**EXCERPTED PASSAGE**
● ● ● ● ●
Newbie question regarding "follow the pointer"

I've some of the concepts of references, and that it solves multiple living-refences that would otherwise lead to double free, or to access de-allocated data.

In the case below, one isn't using references but just "following the pointers" with *. I'm aware that "pointer" isn't the best concept maybe, but idk what to use here.

I think the reason why the first one is not allowed is what I stated above (but may be wrong?)

However, I don't get why wouldn't the Box<T> behave the same. Instead it moves the data, or copies it if it's a number.

Is there a simple explanation? (up to beginning of chapter 5 this wasn't yet explained in the book, imho.)

fn main(){
    dereferencing_cases();
}
fn follow_the_pointer_cases() {
    let v = vec![String::from("meow")];
    let y = *v[0]; // Does not or it could cause troubles (maybe double frees)
    // or access data that has moved i.e v2[0]

    let ss = Box::new(String::from("My String"));
    let ss2 = *ss; // works fine, and moves the String!
    println!("{ss2}")
    // so println!("{ss:?}") would fail
}

(tbc: i'm aware we can just clone it as an option.)

It's a limitation of index expressions, which are place expressions that don't allow moving out of. You have to use a method of the collection instead, like Vec::remove, or VecDeque::pop_front for example.

Box is special; if x: Box<Something> then you can move a value out of *x, but it is the only type that supports this ability to move out of a dereference. The fact that Box is unique in this way is largely a historical accident — Box used to be even more magical than it is today, and no one has yet invented a solid plan for extending this to arbitrary other types.

Unfortunately this is the wrong explanation.

v[0] already "follows" one pointer and refers to the memory location where the String. You're then trying to follow the pointer that the String represents (because it implements the Deref trait). However String points to a str, which is an "unsized" type, because a str could have any length, and so you can't follow it and move/copy it to a variable, because variable can only contain "sized" data, that is data whose type's size is known at compile time.

I encourage you to try the same but storing a Box<String> and/or Box<i32> in the Vec and seeing what happens.
● ● ● ● ●
**DATASET EXCERPT**
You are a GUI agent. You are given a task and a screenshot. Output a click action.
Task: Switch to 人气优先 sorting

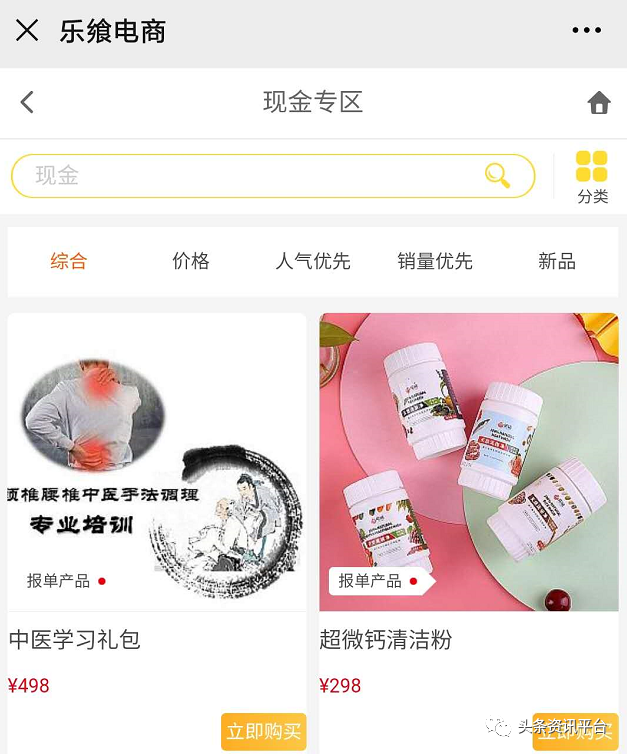click(313, 262)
● ● ● ● ●
**TASKS**
(A) Say whether each statement below agrees with the Rust forum thread. For each, answer yes or no and quote the words of the thread that decide it.
(i) Box is the only type that lets you move a value out of a dereference.
(ii) A str is a sized type.
(iii) Index expressions allow moving out of.
(B) Quote the Rust forum thread word for word, starting with "(tbc: i'm aware" and going on through "VecDeque::pop_front for example.".

**RESPONSE LIST**
(A)
(i) Yes: "it is the only type that supports this ability to move out of a dereference"
(ii) No: "String points to a str, which is an "unsized" type"
(iii) No: "index expressions, which are place expressions that don't allow moving out of"

(B)
(tbc: i'm aware we can just clone it as an option.)

It's a limitation of index expressions, which are place expressions that don't allow moving out of. You have to use a method of the collection instead, like Vec::remove, or VecDeque::pop_front for example.